I’ve discovered how to record gifs and I’m dedicated to bring you quick paint mockups to visualise some of the concepts I’m talking about. Hopefully that should make these more visually interesting.

This week I continued my exploration into state machines, made a short detour into ragdolls and started greyboxing tiles.

State Machines

Somewhere in the large initial devlog I spoke about how I’m definitely going to have problems with enemy AI strafing. Fortunately, getting a rough version up wasn’t very difficult. If a forced turn exceeds that of the natural acceleration of the navmesh it’s fairly straightforward to force an AI to face a target while moving. Because of this I’ve added 2 important states to my testing AI. Before when an AI was primed to attack it would stand there and look at you while deciding which attack to use. Now whilst primed to attack the AI will circle the player, changing direction after a random amount of time. One of the decisions it can make in this state is to get scared and flee. While in the scared state they retreat to a further distance before circling from afar.

This is achieved with new functions in my utility namespace called the Useful Box. OrbitCoords takes in torus coordinates (which are in the form (x,y,r) with X and Y being a normalised vector circle and r being a magnitude) and an angle. This function returns the position x degrees in a circle from the input. The next function, OrbitOptimalDeg takes the distance and speed of an agent and determines the optimal change in degrees per second. This ensures that there is no mismatch between where the agent should be and where the agent is.

Ragdolls

After this I made a short detour into the realm of ragdolls. I had never worked with them before, but I assumed they’d be pretty easy.

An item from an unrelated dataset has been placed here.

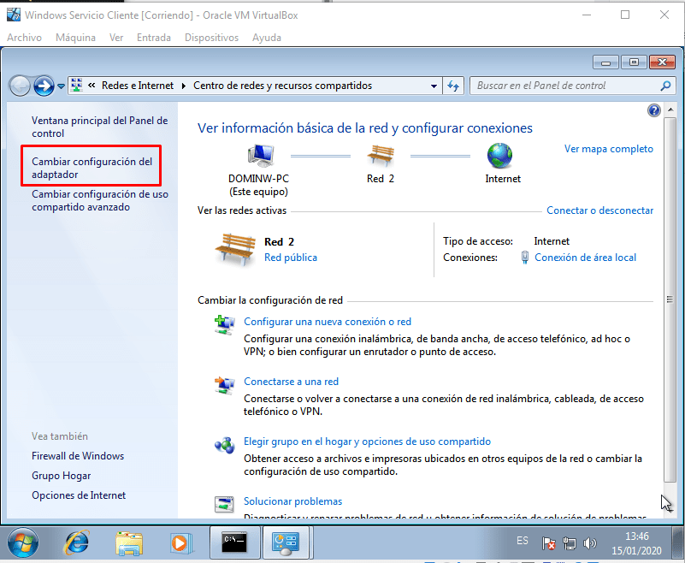
Task: Click the Internet globe icon
Action: (x=502, y=157)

Sure, technically they were easy, but they are tedious. I wasn’t doing myself any favours because the first and only rigged model I have is something resembling a centipede. The act of rigging a ragdoll in unity consists of adding a rigid body, collider and character joint referencing its parent bone, to every bone with a joint. Fortunately, the rigid body is automatically assigned when adding a character joint, so that reduces the clicks per joint by 1. But when there are 10 spine segments and 5 pairs of legs with 2 joints each it gets boring very quickly.

It’s dubious whether or not ragdolls will be used in the game but its good to know how to do them nonetheless. Their inclusion would be dubious because, as most the enemies designs are skeletal in nature, it would be more appropriate for them to crumble into groups of bones upon death. However, if this isn’t satisfying enough some ragdolls would be able to do the trick.

Level Design

Detour – Player Controller

Before going into level design, it is important to first mention the player controller. While creating and testing it I used a lot of slopes at various angles to see how it performed. When I created it the maximum slope it could climb seemed good.  However, when I started grey boxing an initial tile I discovered, very quickly, there is no reasonable staircase that fits under the maximum angle.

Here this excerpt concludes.